The season will open in October with ‘Fortune of Wolves,’ a daring undertaking by New Brunswick playwright Ryan Griffith. Telling the story of an apocalyptic Canada-wide trek, ‘Fortune of Wolves’ will open each show with the cast rolling dice to decide which characters give monologues, with 80 different potential characters. ‘Fortune of Wolves’ features a massive modular script that ensures no two performances are the same throughout the two-week run in Fredericton or during the subsequent touring.

Just in time for the holidays, TNB will be bringing Charles Dicken’s classic, ‘A Christmas Carol.’ The seventh time Dicken’s story will have been included in TNB’s season roster, this production will include a script adapted by Thomas Morgan Jones and will be under guest direction by Ann-Marie Kerr.

New Brunswick artist Samaqani Cocahq (Natalie Sappier), of Tobique First Nation, will be taking her craft to the theatre with her first major playwriting project, ‘Finding Wolastoq Voice’ in March, 2018. Combining dance, theatre, music, and visual art, ‘Finding Wolastoq Voice’ draws heavily from indigenous roots, telling the story of a Wolasoqiyik woman who finds herself by finding her ancestors.

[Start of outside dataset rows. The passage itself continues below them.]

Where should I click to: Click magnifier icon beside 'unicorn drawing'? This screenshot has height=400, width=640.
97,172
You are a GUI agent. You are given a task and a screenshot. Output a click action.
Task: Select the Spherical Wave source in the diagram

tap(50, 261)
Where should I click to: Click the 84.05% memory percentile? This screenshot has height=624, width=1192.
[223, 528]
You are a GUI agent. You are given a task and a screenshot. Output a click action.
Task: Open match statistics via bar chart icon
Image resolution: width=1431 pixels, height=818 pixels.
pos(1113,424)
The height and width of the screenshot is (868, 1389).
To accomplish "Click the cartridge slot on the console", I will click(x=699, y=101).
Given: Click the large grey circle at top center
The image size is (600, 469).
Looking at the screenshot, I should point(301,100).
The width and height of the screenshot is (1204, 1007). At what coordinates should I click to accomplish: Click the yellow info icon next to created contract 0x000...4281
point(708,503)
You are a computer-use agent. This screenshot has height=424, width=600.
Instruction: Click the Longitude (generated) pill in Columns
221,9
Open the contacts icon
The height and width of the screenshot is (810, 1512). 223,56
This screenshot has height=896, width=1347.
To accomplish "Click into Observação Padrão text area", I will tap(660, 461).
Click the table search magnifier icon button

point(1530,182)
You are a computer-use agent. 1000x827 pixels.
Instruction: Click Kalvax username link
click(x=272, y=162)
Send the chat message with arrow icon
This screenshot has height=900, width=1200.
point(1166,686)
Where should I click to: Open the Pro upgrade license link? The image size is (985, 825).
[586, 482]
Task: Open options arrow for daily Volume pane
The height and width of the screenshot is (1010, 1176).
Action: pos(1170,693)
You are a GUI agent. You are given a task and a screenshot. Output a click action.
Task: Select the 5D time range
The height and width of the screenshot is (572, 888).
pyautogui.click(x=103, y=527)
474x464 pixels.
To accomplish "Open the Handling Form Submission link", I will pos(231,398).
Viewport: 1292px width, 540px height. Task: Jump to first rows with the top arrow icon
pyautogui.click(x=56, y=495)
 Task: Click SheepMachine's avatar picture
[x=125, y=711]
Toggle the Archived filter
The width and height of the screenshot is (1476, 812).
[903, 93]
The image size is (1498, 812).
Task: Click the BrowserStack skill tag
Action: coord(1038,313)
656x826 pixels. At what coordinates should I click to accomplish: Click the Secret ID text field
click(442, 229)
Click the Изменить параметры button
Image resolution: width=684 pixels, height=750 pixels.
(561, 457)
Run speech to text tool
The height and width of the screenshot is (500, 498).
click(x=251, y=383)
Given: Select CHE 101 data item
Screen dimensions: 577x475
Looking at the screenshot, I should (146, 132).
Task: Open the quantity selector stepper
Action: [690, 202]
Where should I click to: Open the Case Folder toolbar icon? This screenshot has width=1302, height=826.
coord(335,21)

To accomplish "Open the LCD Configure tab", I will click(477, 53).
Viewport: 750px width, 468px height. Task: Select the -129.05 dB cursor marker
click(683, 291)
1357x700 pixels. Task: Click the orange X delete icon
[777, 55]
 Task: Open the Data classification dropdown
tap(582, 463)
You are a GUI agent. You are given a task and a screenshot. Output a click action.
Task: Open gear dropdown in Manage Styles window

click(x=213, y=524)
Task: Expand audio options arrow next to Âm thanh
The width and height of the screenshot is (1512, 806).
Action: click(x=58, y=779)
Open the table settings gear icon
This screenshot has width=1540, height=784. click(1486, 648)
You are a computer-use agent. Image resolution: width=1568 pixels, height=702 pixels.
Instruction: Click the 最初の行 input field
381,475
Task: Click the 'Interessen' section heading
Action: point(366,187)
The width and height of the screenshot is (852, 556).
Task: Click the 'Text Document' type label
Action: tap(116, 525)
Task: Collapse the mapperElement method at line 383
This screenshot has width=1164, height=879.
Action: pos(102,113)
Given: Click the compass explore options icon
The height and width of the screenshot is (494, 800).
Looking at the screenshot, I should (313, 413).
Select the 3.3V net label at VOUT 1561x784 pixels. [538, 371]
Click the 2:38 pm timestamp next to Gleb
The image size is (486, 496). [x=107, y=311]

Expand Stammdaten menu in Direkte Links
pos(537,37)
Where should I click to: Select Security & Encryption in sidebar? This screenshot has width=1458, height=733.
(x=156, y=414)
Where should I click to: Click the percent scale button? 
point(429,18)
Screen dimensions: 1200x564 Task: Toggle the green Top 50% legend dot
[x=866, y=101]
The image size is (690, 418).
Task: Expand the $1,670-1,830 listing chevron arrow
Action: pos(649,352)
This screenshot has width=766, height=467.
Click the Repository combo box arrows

Running from February to April, TNB Young Company will be presenting two separate plays. The first, ‘A Herman Tale,’ telling the story of a monster under the bed who has dreams of a bigger life. An adaptation of Paul McAllister’s children’s book by Tania Breen, ‘A Herman Tale’ will be touring elementary schools. The second, ‘Goodbye Marianne,’ tackles heavier material for middle and high schools, memorializing the 80th anniversary of Kristallnacht in Nazi Germany.

TNB’s 2017-2018 season will end as always with a musical by their Theatre School’s Senior Musical Students, working in conjunction with theatre professionals. This year, it will be a production of ‘Beauty and the Beast’ in April.

While this season include fewer full theatrical productions in total, both ‘Fortune of Wolves’ and ‘Finding Wolastoq Voice’ will be in Fredericton’s Open Space Theatre longer and will have significantly larger tours. The expanded touring network will include Bathurst, Miramichi, Moncton, Sackville, Saint John, St. Andrews, and Woodstock. This is a point of pride for Jones, who sees touring as one of TNB’s most important functions, stating: “We are overjoyed to be bringing New Brunswick voices to audiences throughout our province.”

The season will also be supplemented with two workshop aimed at refining the skills of New Brunswick actors. In the fall, Daniel Levinson will be hosting a stage combat seminar, and in June of 2018, Kameron Steele will lead a week-long workshop on the Suzuki Method of Actor Training and Viewpoints.